Technology as a reference tool.
Technology can be very useful to the visitor who wishes to pursue an interest that was honed in the galleries while in direct contact with the collection. Any docent who accomplishes his or her task through inquiry-based instruction should create a desire to know more on the part of the learner. Sending that learner to a computer with a set of questions, like sending a person to the library, is an entirely appropriate use for technology.
Computers are great at providing a wealth of information fast and without discrimination. Therefore, it is best that younger visitors receive some guidance in the use of computers as reference.
Technology as a communications tool.
Technology in the form of video presentations can serve as a good introduction to encounters with a collection, especially if what is taught in the video is sought in the galleries. Most of us are so used to the medium of television that video presentations easily engage their audience. Unless they are poorly conceived or executed, videos are an effective and engaging way to tell visitors a story about an exhibition, person, time period, event, place, animal, ecosystem, etc.
Computer links to schools are wonderful ways of facilitating communication between your institution and theirs. E-mail messages allow teachers and docents to communicate with each other when it is difficult to connect by phone. Teachers can make requests for tours, while docents can learn of teacher expectations, the students’ current classroom studies, and any special needs that should be planned for.
Institutional web sites can provide visitors with introductions to the collection, as well as offer visitors a calendar of events and an overview of the exhibition schedule. Interactive computer programming (sometimes called “chat” opportunities) could allow visitors to ask questions of curators or educators as a follow-up to their visit.
Technology as a comprehension tool.
Computers can be used to store and organize data collected by students during their museum, garden, or nature center experience. Computers can also organize data into graphs or charts that students could read and draw conclusions from, but not easily create on their own.
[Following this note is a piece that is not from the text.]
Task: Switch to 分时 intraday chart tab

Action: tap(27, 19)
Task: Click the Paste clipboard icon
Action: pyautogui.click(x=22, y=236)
Computers could also assist in constructing historical timelines that would allow for constant revision as learning or data retrieval occurs.
Computers can construct graphic representations of archeological sites and digs, and can produce visual reconstructions of distant lands, skeletal mounts, geographic terrains, and the like. They can enhance an exhibition or collection by showing or demonstrating things that can not, practically, be available in your facility but relate directly to what is displayed.
Technology as an experiential tool.
Under the right circumstances, and with an educator’s guidance, technological devices can provide visitors with opportunities to safely learn concepts and principles that could not be practically experienced otherwise. Computer programs could simulate animal dissections, laws of physical science, and chemical interactions to name but a few.
It is important to emphasize, however, that there is a difference between using technology to “experience” a lesson and using technology to substitute for the lesson. Technology does not serve as an experiential tool if it simply delivers information that is not put to a higher teaching purpose.
A Final, Concluding Thought
While there are many appropriate uses for technology, substituting for a docent with good teaching skills, who can stimulate curiosity, respond to interests and discoveries, and adapt to audiences isn’t one of them. As I’ve stated earlier, technology is a tool and not a teacher. It is not the receiving of facts that makes a good lesson. As Sven Birkerts reminds us in his book The Gutenberg Elegies: The Fate of Reading in an Electronic Age, “Wisdom has nothing to do with the gathering or organizing of facts — this is basic. Wisdom is a seeing through facts, a penetration to the underlying laws and patterns.”
Alan Gartenhaus, Publishing Editor
Gartenhaus, Alan, “For Better or Worse…,” The Docent Educator 8.4 (Summer 1999): 2-4.